The most common symptoms of severe acute respiratory syndrome coronavirus 2 include shortness of breath and fatigue. Molly Williams, a top athlete in the UK, describes being sick for about three months due to COVID-19.
Molly fell ill in March during a time that the world was just beginning to understand the dangers of coronavirus, its symptoms, and possible long-term effects for patients. Until now, she described that 'being breathless is becoming my norm.'
She is one of the many long-haulers, patients who initially had mild symptoms of coronavirus, often not hospitalized, yet suffers prolonged symptoms for weeks and months. Most of these individuals were deemed healthy before the pandemic.
In a report by the World Health Organization (WHO) in March, they noted that about 80% of patients with mild symptoms recover in about 14 days. Another group, however, take months to recover, such as Molly.
As a physiotherapist, she began to volunteer at Bradford Royal Infirmary when the outbreak began in the UK. Just like some of her colleagues, she became infected with coronavirus due to constant exposure to the hospital.
No Medical History
During her teenage years, Molly was an elite gymnast who eventually transitioned into Crossfit. At 34 years old, she had become one of the UK's top 20 CrossFit athletes. However, her persistent illness in the past months had done some serious damage.

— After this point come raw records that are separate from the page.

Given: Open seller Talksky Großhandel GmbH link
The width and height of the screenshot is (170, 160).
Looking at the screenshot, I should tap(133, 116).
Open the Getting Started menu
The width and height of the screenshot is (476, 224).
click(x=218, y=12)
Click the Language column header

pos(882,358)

'My resting heart rate used to be 50 and now it's about 90,' she shared. 'Even with talking, I get breathless. I'm getting overwhelming muscular fatigue in my legs and my heart rate goes up to 133-plus on walking.'
In addition to respiratory symptoms, she experiences waves of emotion and difficulty with remembering things. 'I'm forgetting things, and I'm repeating things a few times, I'm just not retaining information. If I try and remember a word I can't. I'm having to write things down all the time just to remember them,' she described.
What contributes to overwhelming emotions of the lingering damage is that she's had no medical history in the past. 'For it to hit me the way it has is really hard,' Molly said.
Dr. Christopher Babiuch from Cleveland Clinic in Ohio said that dealing with long-haulers 'is challenging because everyone's needs are so unique. We're finding that collaborating as a team between different specialists helps to manage and support these patients, but there's a lot that we just don't know yet.'
Babiuch shared that long-haulers seem to be random groups of people ranging from healthy individuals to people in the high-risk category with underlying or chronic medical conditions. With the pandemic going on for less than a year, there is not enough data to make definite conclusions explaining the long-term effects of coronavirus.
Currently, a few health care systems are designing monitoring programs for patients with long-term individuals. Since most long-haulers aren't admitted to hospitals, medical experts from pulmonology, infectious disease, primary care, and even mental health institutions are keep track of these patients.